Thanks for your response. It has been a bit provocative as well as insightful. I feel as if I am surrounded by a mist right now. It is not clear how I should act and what the desired outcomes are with those around me. I guess I am converging with my old selves that I rejoin with by returning here to my family home. The way people know me is still as what I was and in many ways it feels like I have never left. I am not sure what the path to growth is right now and I realise that in some ways I have not been thinking about it at all.
With my writing it is part therapeutic and it feels right whether it is philosophy/psychology prose or my poetry. I feel that this is the direction my heart flows fullest. This is how I felt doing my dreamwork for most of my time in Canada but now its passion has shifted to writing. In a way I feel the way in which I was doing dreamwork had become unhealthy and imbalanced I was prepossessed by it which is a good way to learn a skill but not so much in living a balanced life. My stopping was a decision to follow my heart rather than my mind. Instead of my ego's drive to reach the bottom of my dreams and to understand and complete the journey I realised that this could never be accomplished if I ignored my heart which was tense in my determination with dreamwork. I decided to write and this seems to sing to my heart and so though in a way I think that my dreamwork is more important I can only abdicate to the dictates of my heart for that is what I have taken from dreamwork is that I cannot be master only faithful servant to the dreamweaver.
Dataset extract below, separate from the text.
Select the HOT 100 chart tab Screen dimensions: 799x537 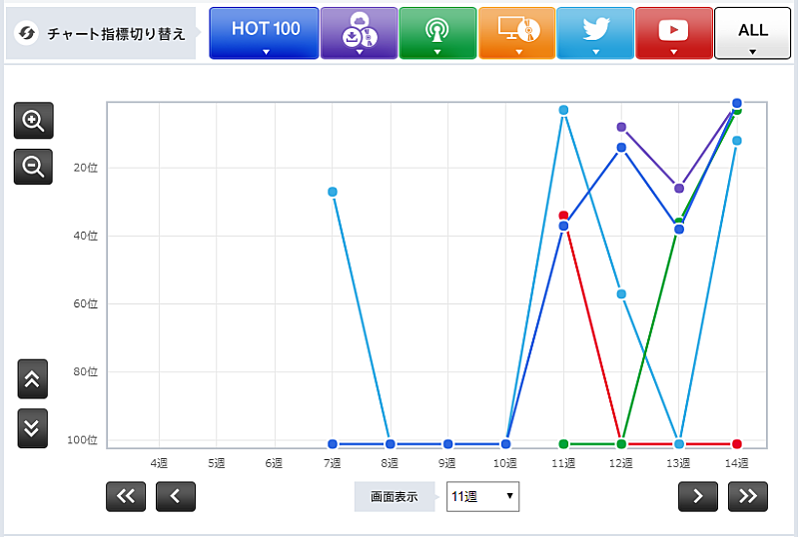point(265,33)
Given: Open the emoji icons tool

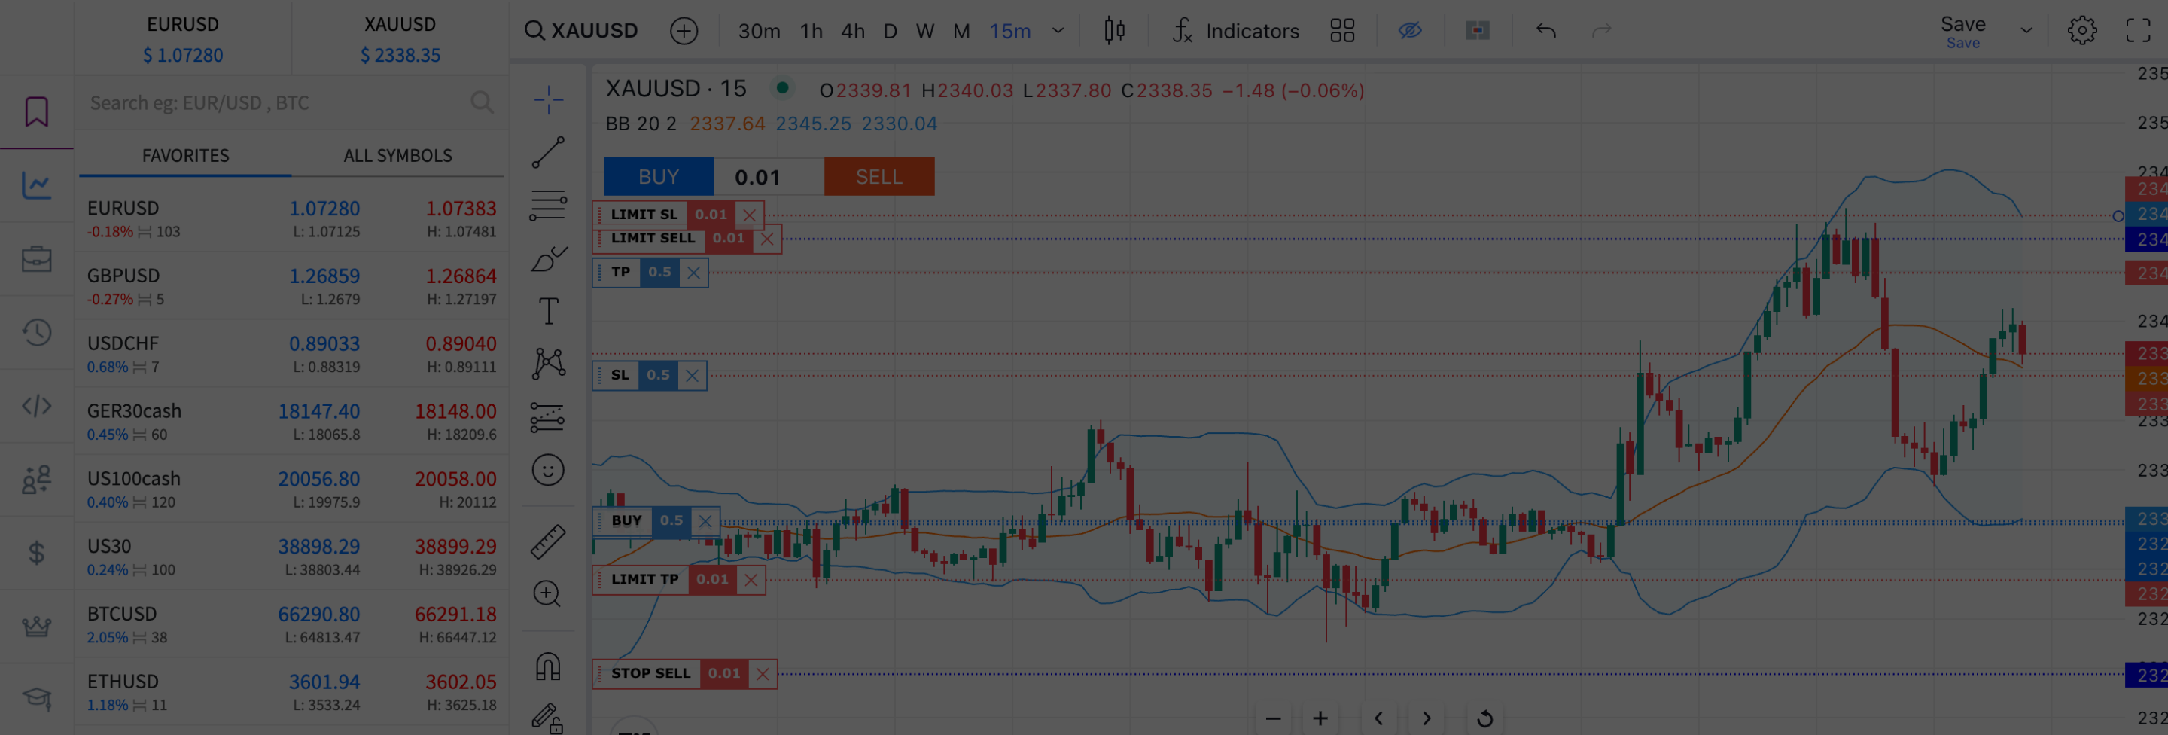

I take it that if I follow my heart it will lead me to my ocean eventually. Still I do not want to lose touch with my dreams and every night I still capture them but my work with them has grinded to a halt. Perhaps I can start a more balanced approach to them as a side project and so I shall be able to retain this hotline to the depths for right now I feel a little out of touch with my dreamlife. For the same reasons I feel it would be wrong to try to force a passion for dreamwork as this is one of my pitfalls my mind/ego tries to decide where to go but now I am trying to take the lesson I have learned from my dreams that I must follow my heart's desires and not my egos even if that has taken me away from dreamwork.

Thanks,
Jimmy

Age & Gender & Location {Required}: 23; Ireland (returned home from Canada and Australia)
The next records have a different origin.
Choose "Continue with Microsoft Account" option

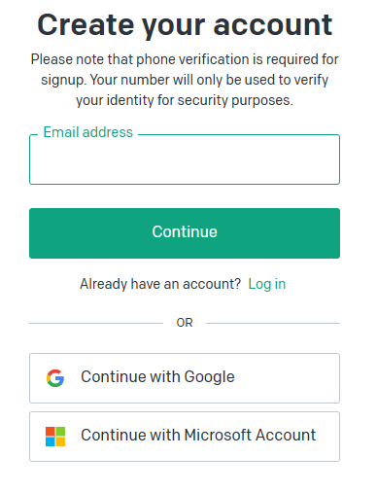(185, 437)
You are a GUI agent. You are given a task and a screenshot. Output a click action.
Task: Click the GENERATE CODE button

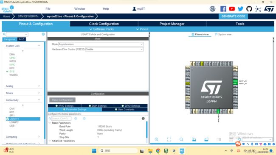click(x=233, y=17)
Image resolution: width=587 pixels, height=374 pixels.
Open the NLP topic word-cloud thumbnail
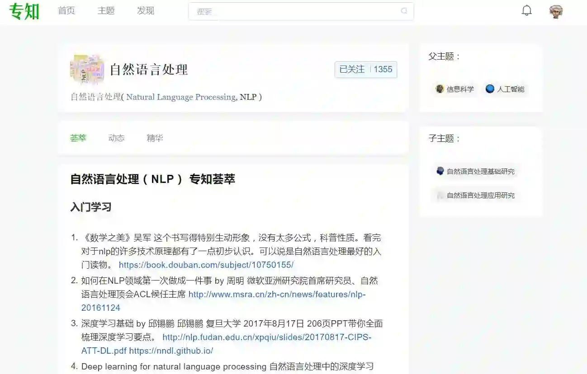87,69
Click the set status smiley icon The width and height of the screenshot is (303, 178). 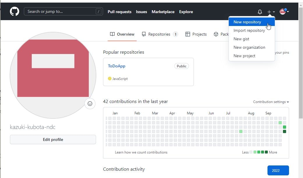(90, 104)
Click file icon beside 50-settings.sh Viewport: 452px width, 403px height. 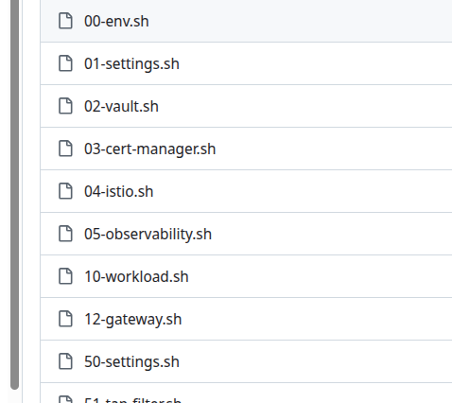pyautogui.click(x=65, y=361)
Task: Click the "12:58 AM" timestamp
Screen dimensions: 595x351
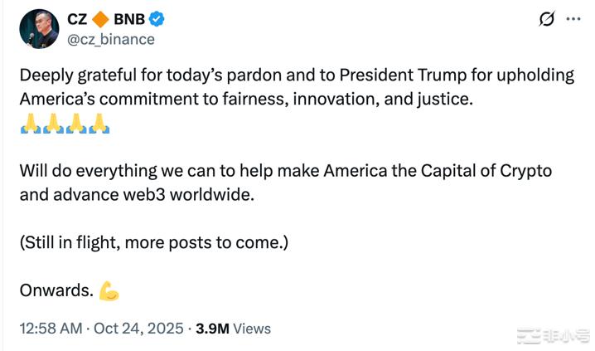Action: pos(50,329)
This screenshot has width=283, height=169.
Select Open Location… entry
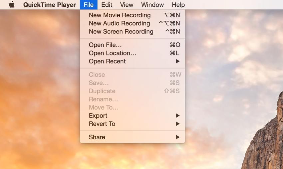point(133,53)
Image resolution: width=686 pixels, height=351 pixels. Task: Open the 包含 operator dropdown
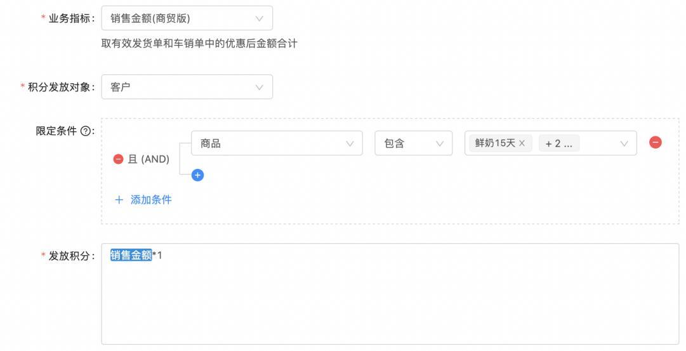click(x=413, y=143)
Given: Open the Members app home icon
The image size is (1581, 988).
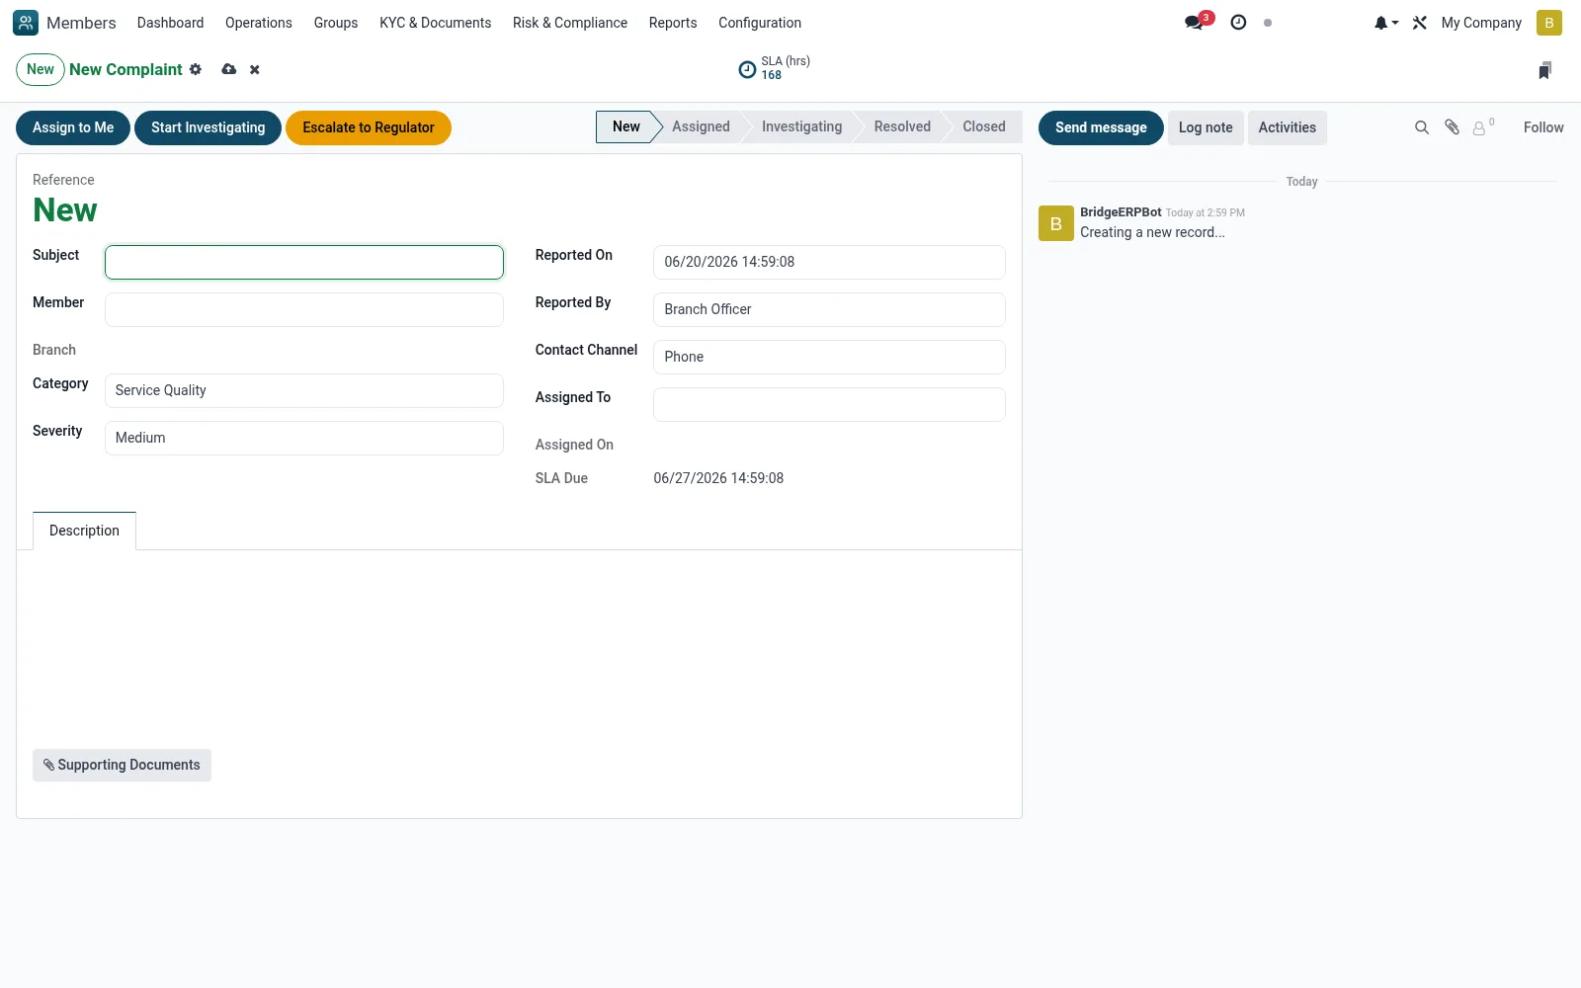Looking at the screenshot, I should pos(26,23).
How Did You Find the Dream Forum? Yes 25-December Tears with my Mother

Re: Bike Chase with Billy

Jimmy,
I get a sense you are at an impasse after your trips abroad. You were in a different world just as you are when you are dreaming. Returning to reality can be a shock of sorts and throw you off. You are being tested. Following your passion for writing is the path you need to focus your energies. To be your true self and do what your soul desires {vs the ego world of social duty/responsibilities}. Take the experiences from your trips abroad and expand on those in your writing. Depending on what area of writing you work with those experiences should provide new energies. Don't let the old norms derail your efforts and path. That is the test. Staying the path no matter what.
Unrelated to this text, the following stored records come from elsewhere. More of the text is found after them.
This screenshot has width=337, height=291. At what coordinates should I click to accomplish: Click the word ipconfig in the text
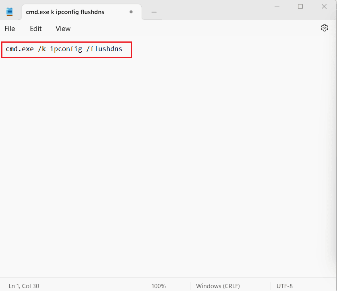(66, 49)
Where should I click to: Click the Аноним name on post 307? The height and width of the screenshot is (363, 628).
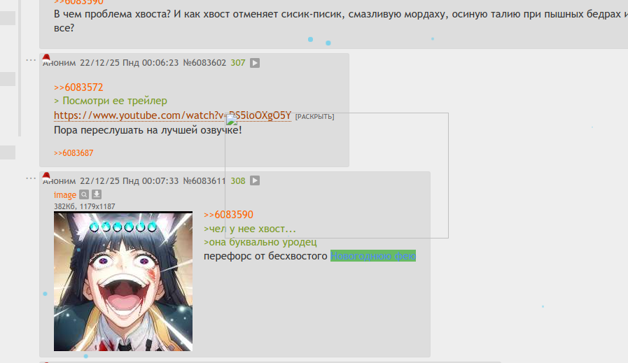[60, 63]
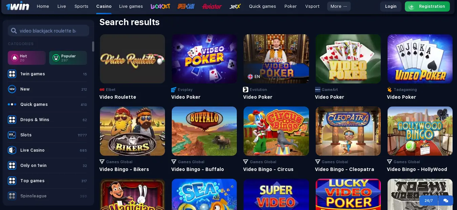Screen dimensions: 457x210
Task: Open the Video Roulette game thumbnail
Action: pyautogui.click(x=132, y=59)
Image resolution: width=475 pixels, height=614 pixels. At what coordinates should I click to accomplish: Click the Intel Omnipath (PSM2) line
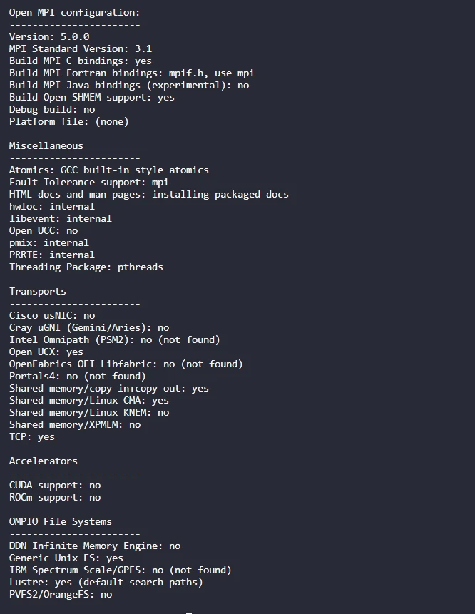pos(114,339)
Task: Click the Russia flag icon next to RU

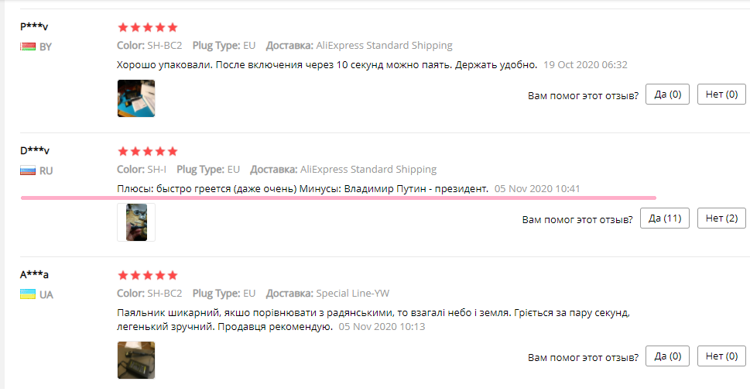Action: (x=27, y=170)
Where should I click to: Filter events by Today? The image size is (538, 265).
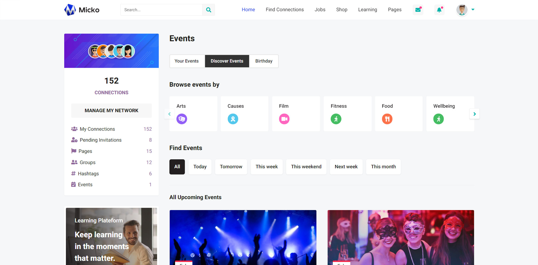[200, 167]
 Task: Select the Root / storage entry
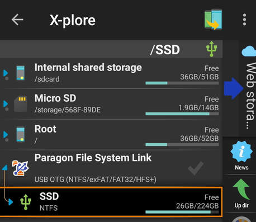coord(111,135)
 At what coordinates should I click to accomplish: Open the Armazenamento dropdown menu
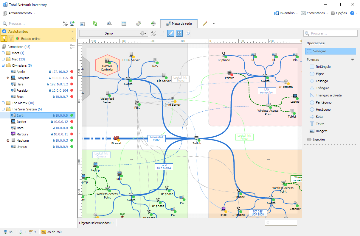coord(19,13)
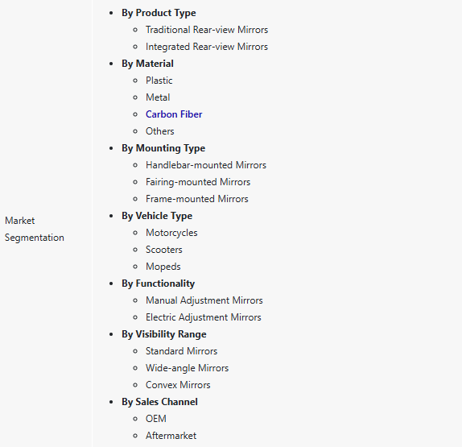Image resolution: width=462 pixels, height=447 pixels.
Task: Click the By Visibility Range heading
Action: [164, 334]
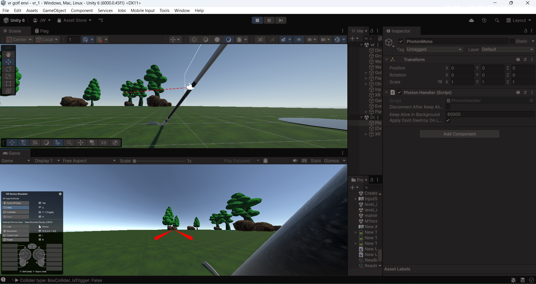Open the Tag dropdown showing Untagged
The width and height of the screenshot is (536, 284).
coord(434,49)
As for dreams. Dream work can assist you in self discovery which can open you to new ideas but don't worry about it if you have to put them on a back burner. Your dreams will let you know when they need your attention. Otherwise they are reflecting your life as it. Use them as a resource when needed or if a particular dream stands out seeking attention. I don't analyze all of my dreams, only those where the energies stand out. The unconscious mind of someone who is on the 'hero journey' is tuned in to the 'other world' and when summons you will know to take special notice of the dream. The monomythic hero journey is a state of mind and being and when you cross the threshold of not being afraid of being your true self you put yourself on a plane of higher being. I always turn to Joseph Campbell for inspiration since he was the master of myth and the hero world.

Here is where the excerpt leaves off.